O povo de Roraima respondeu-lhe com a maior votação: 76% dos votos nas últimas eleições. De forma muito significativa, Lula só venceu na cidade de maior população indígena do Estado.

Durante os últimos anos, o Ministério Público Federal e as lideranças yanomami vêm alertando para a tolerância e até mesmo incentivo estatal ao garimpo legal e ilegal, ou “mineração artesanal”, como diz o decreto federal que instituiu um programa de apoio à actividade.

Os garimpeiros se sentiram livres para incendiar postos de saúde e impedir o acesso à saúde, além das reiteradas denúncias de invasões e violência física e sexual contra os Yanomami. E, como é comum nas tragédias brasileiras, abundam acusações de fraudes e desvios em compras públicas.
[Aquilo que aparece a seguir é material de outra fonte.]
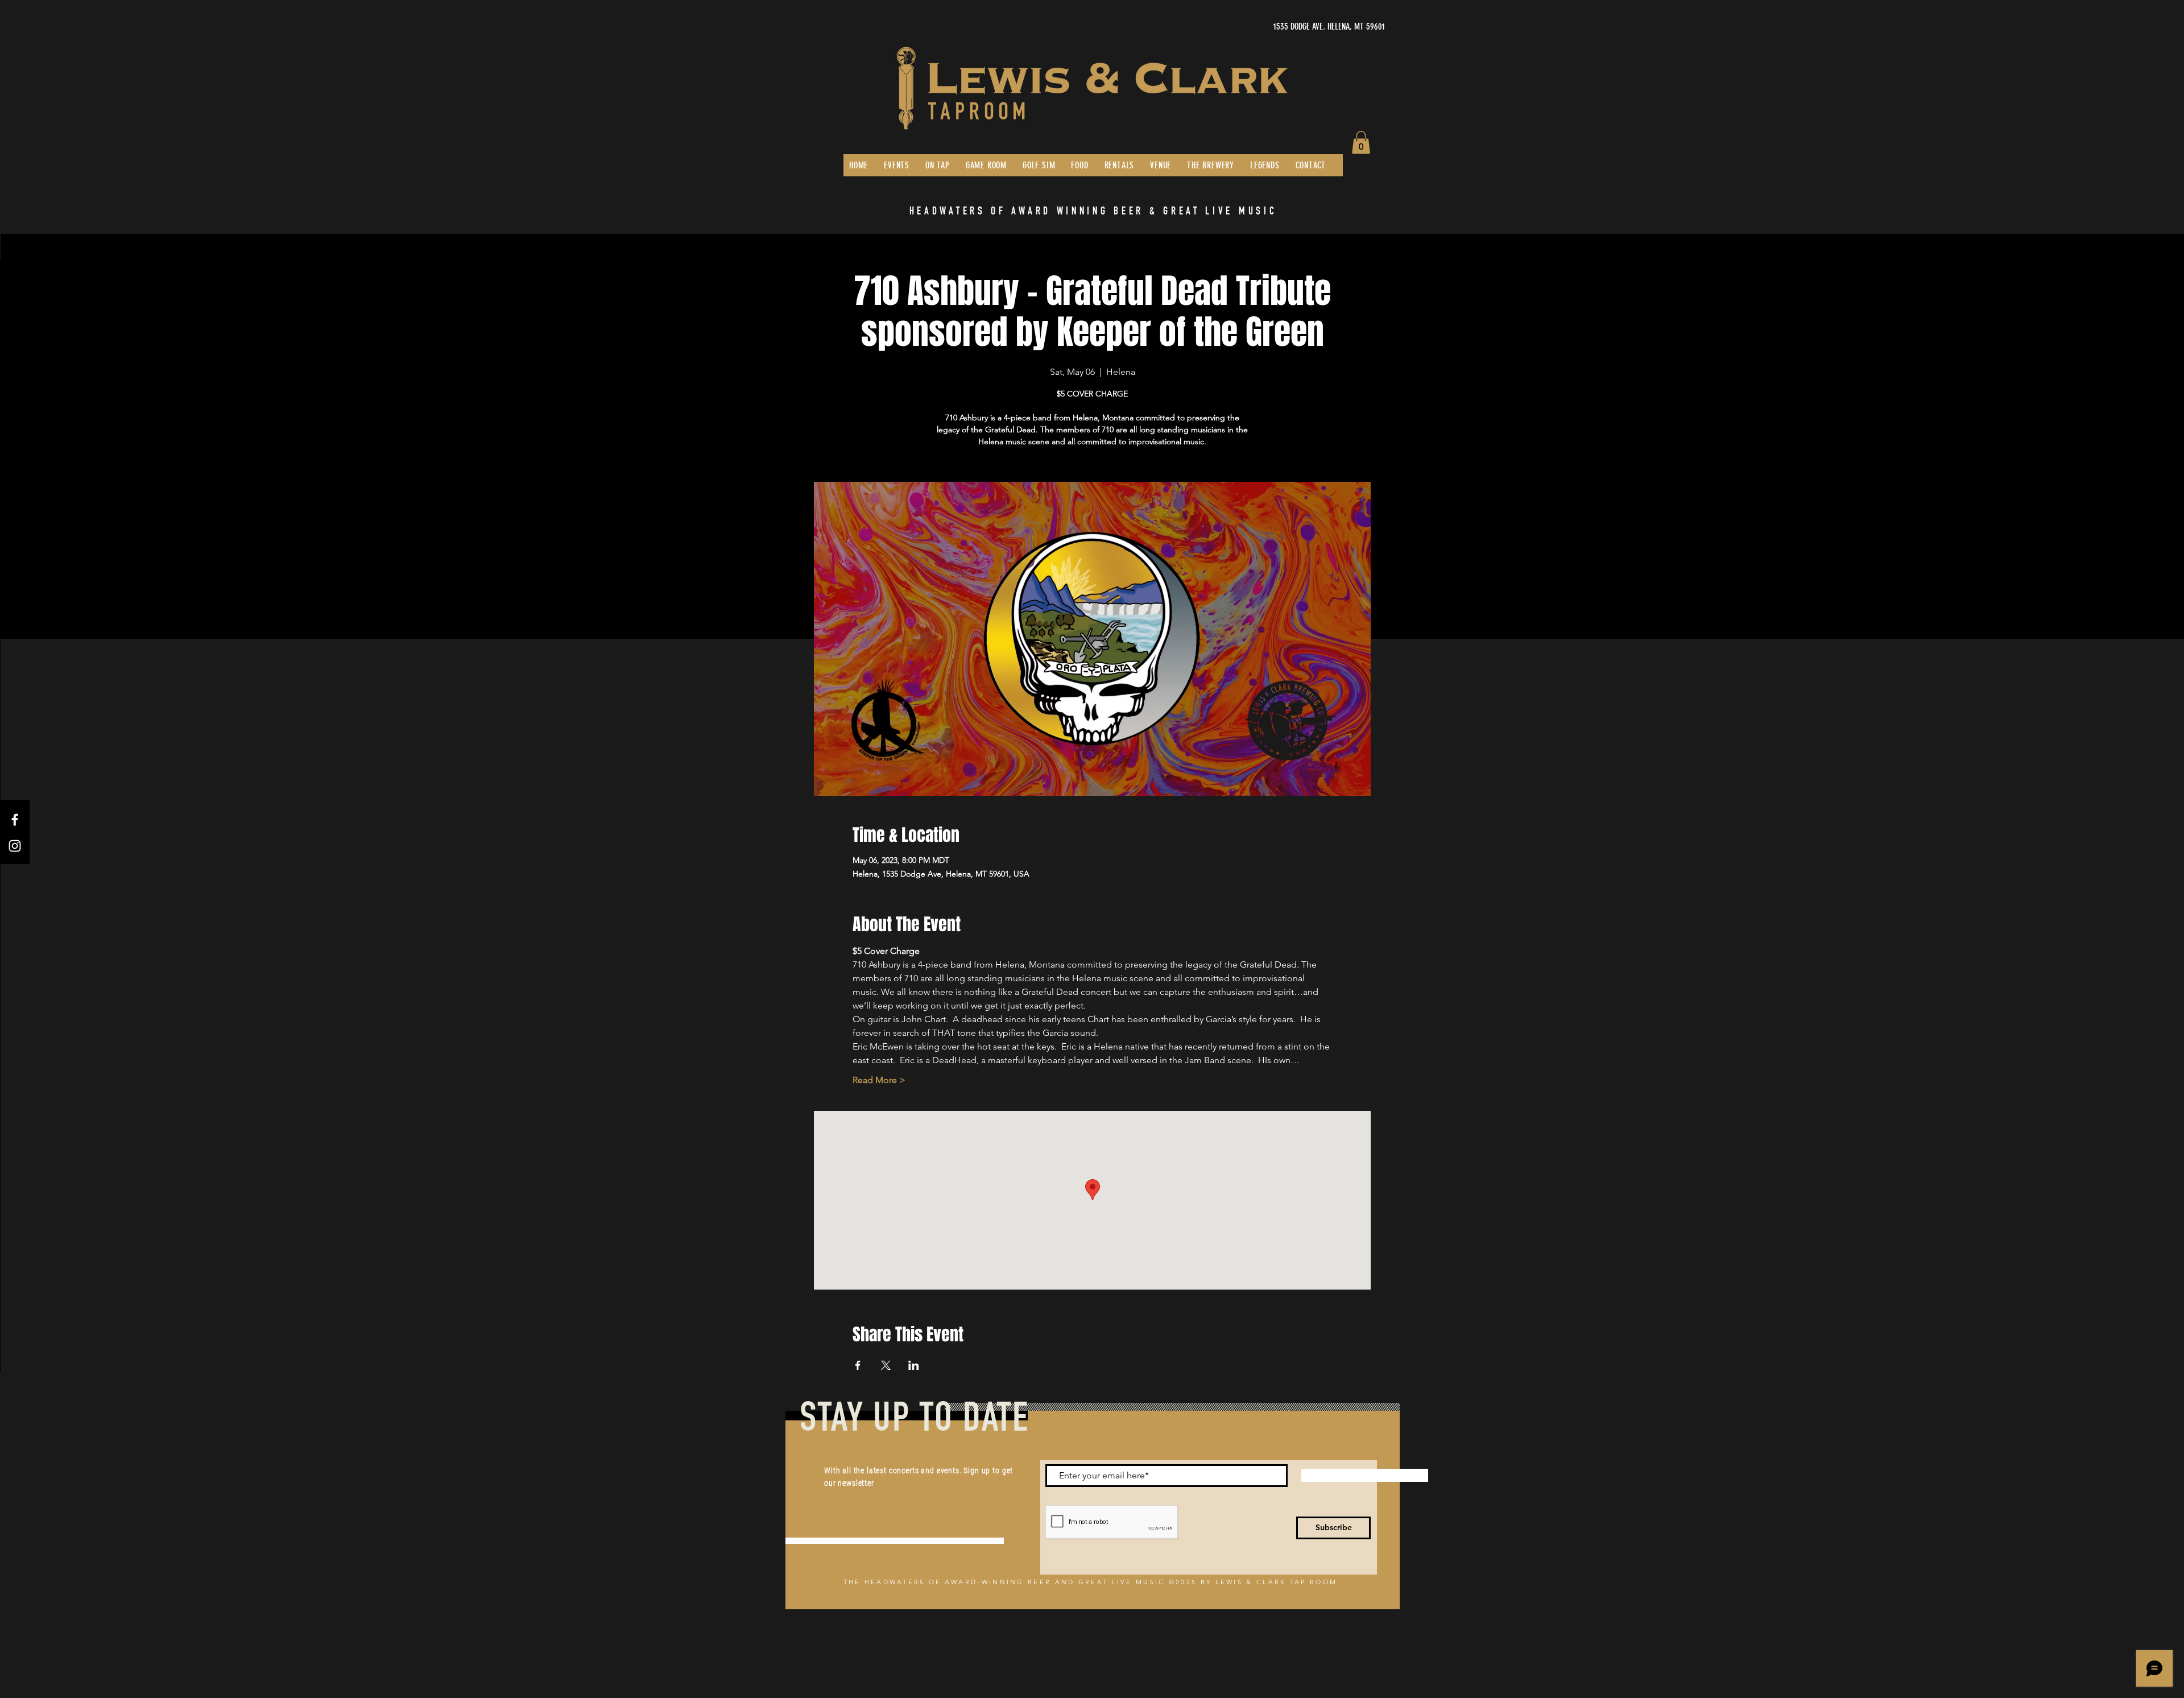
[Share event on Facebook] (858, 1365)
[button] (1361, 142)
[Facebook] (15, 820)
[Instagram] (15, 846)
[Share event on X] (885, 1365)
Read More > (879, 1080)
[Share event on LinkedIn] (913, 1365)
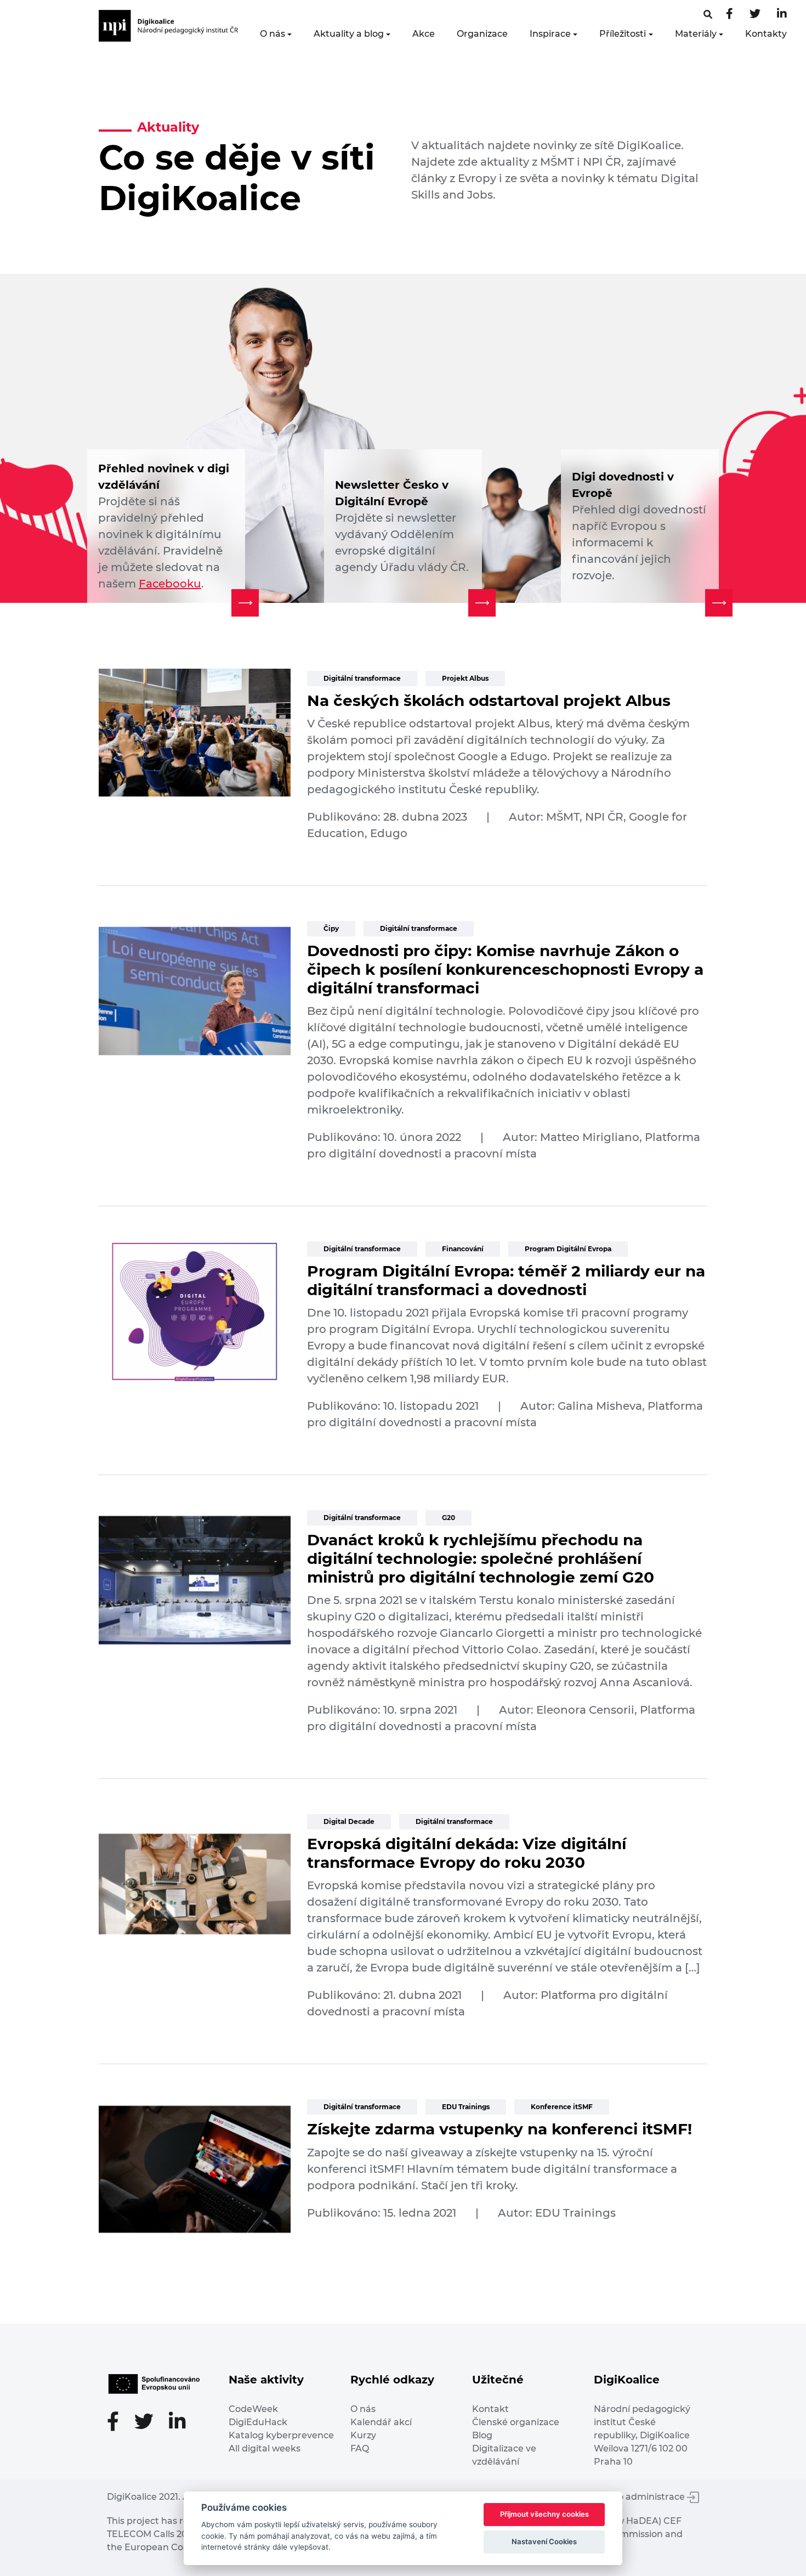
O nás (272, 34)
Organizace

O garimpo faz a malária e a desnutrição infantil explodir. Os mosquitos proliferam nas áreas desmatadas e nas piscinas de resíduos, levando a malária às áreas invadidas e impedindo o trabalho dos indígenas. O mercúrio contamina e causa diarreia e disenteria, além dos efeitos nocivos a médio e longo prazo. As agressões ambientais estão na raiz dos problemas de saúde e da fome, enquanto as autoridades jurídicas e policiais investigam a ocorrência de genocídio.